##### SELECTED PASSAGE #####

Smallwood Cuevas was invited in her role as founder of UCLA’s Los Angeles Black Worker Center, which strives to increase access to quality jobs, reduce employment discrimination and improve industries that employ black workers. The center accomplishes this by building the leadership of black workers and promoting practices that create quality jobs and a more equitable workforce. Smallwood Cuevas also serves as project director of the UCLA Labor Center.

The White House summit explored how workers can make their voices heard in the workplace in ways that are good for workers and businesses.

Smallwood Cuevas took part in the panel discussion, “Community + Worker = Stronger Voice.” Among her co-panelists was prominent civil rights activist Wade Henderson of the Leadership Conference on Civil and Human Rights, with whom she discussed ways that community groups, employers and unions work together to create good-paying jobs with benefits that help families prosper.

Black workers face nearly double the unemployment rate of the general population nationwide. In L.A. County, nearly half of working-age black adults are unemployed or working in jobs that pay $13 an hour or less. In addition to developing community leaders that can share their stories, the center also houses the Ready to Work program, which mentors participants for eight weeks to prepare them for building and construction apprenticeship programs.

During a conversation between President Obama and summit participants, Smallwood Cuevas was called upon to describe the Black Worker Center’s innovative work.

“We are hoping to see changes that will really allow us to modernize the industry culture,” she said. “This way we can ensure that African American workers and women have an opportunity to make construction a career that can support them, their families and their communities.”

Obama responded by describing the opportunities that investment in the country’s infrastructure would present.

##### RECORDED DATA #####

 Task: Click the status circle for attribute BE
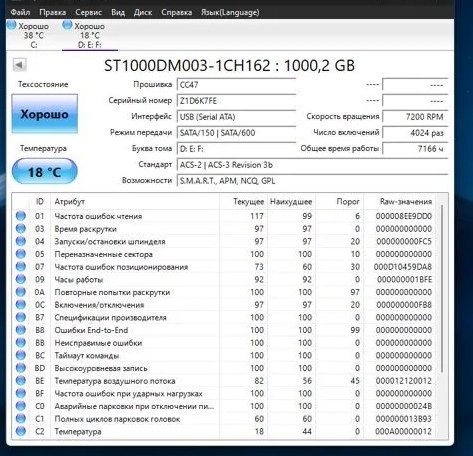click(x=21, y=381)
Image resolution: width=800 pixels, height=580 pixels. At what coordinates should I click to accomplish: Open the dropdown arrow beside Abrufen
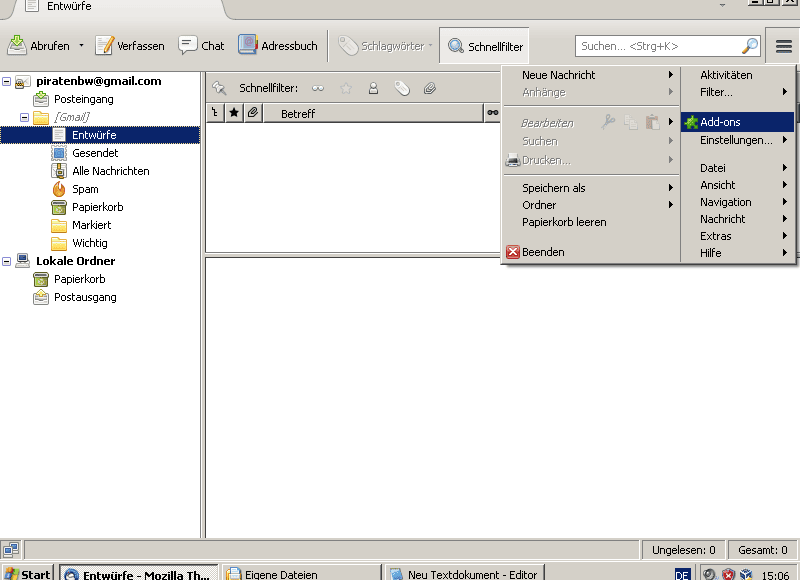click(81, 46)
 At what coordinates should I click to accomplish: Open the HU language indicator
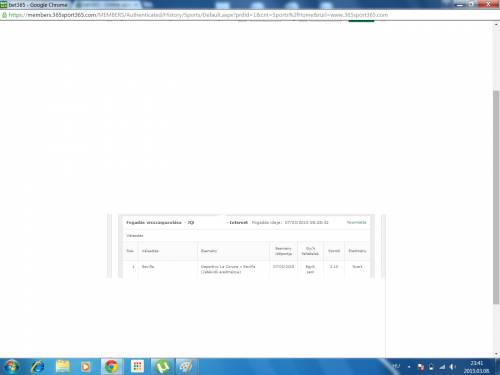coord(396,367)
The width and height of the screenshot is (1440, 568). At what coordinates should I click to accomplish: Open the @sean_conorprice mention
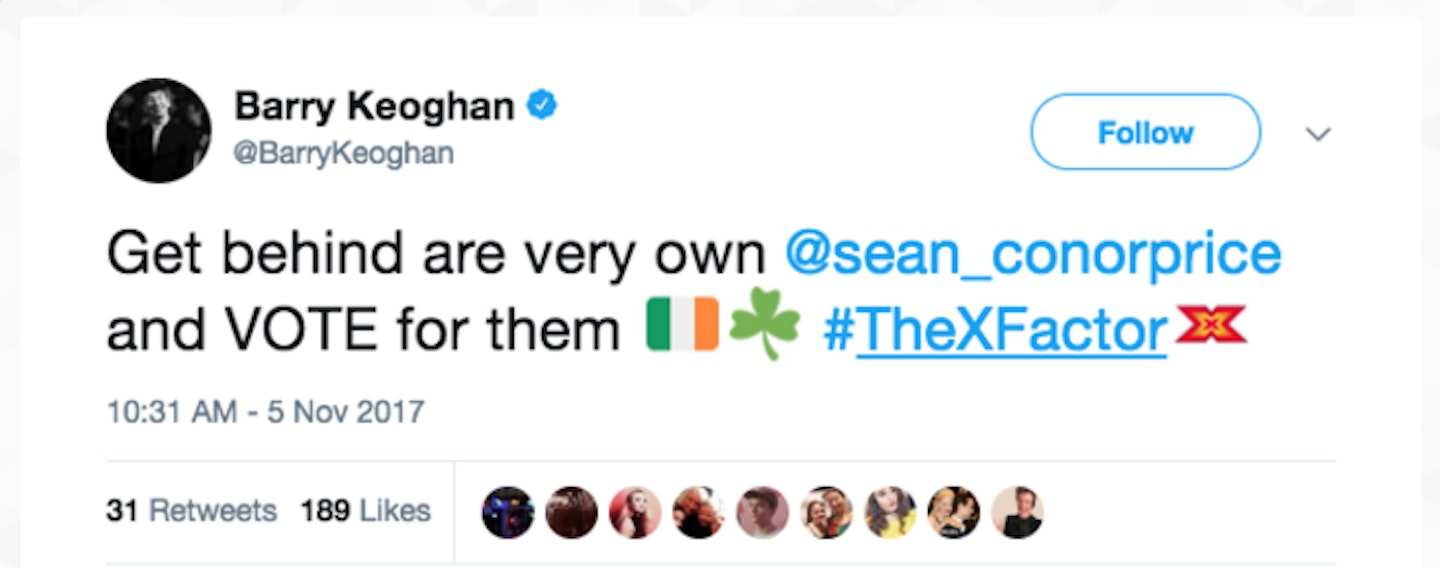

#####

-- OBJECTIVES --
(1) Rewrite the part of the listing that opens with the line containing "Image resolution: width=800" and runs through the end of the listing, changing "coordinates" to "position" and keeping everything else the same. Omit the pictures.
(2) Carry on the article about the White House summit on worker voice from its final sentence.
The article above and the listing are unrelated to each other.

-- THE REPLIES --
(1)
Image resolution: width=800 pixels, height=580 pixels. At what position should I click to accomplish: Open the dropdown arrow beside Abrufen
click(81, 46)
 At what position should I click to accomplish: Open the HU language indicator
coord(396,367)
The width and height of the screenshot is (1440, 568). At what position should I click to accomplish: Open the @sean_conorprice mention

(2)
“Smart policies that finance the $2 trillion worth of infrastructure repair that we need in this country would be a really powerful tool to give workers more voice,” the president said. “Those transportation or public works projects that are taking place in your community, Lola, now provide a platform for apprenticeship programs and a pipeline for bringing the unemployed into the job market.”

“I felt such a great sense of pride, purpose and possibility to be a part of the summit. It is so powerful to have worker voices and experiences lifted up in the nation’s highest office,” Smallwood Cuevas commented after the summit. “In our work at the Black Worker Center, we know that the black job crisis is not an individual deficit problem but a systemic problem that requires a collective approach and solution. No work or bad work is a daily thing for workers in our community.”

The L.A. Black Worker Center is a community-labor project incubated at the UCLA Labor Center that also serves as a community partner and a site for UCLA students to participate in internships, field research and service projects. It recently helped launch a sister center in partnership with the UC Berkeley Labor Center.

Read the full article on the UCLA Newsroom.

For more:
October 6, 2015 – Huffington PostSpeak Up: Your Voice in the Workplace Matters
April 15, 2015 – Huffington Post – The Key to Solving the Black Jobs Crisis Is Organizing Black Workers

Follow the Los Angeles Black Worker Center on Facebook and Twitter.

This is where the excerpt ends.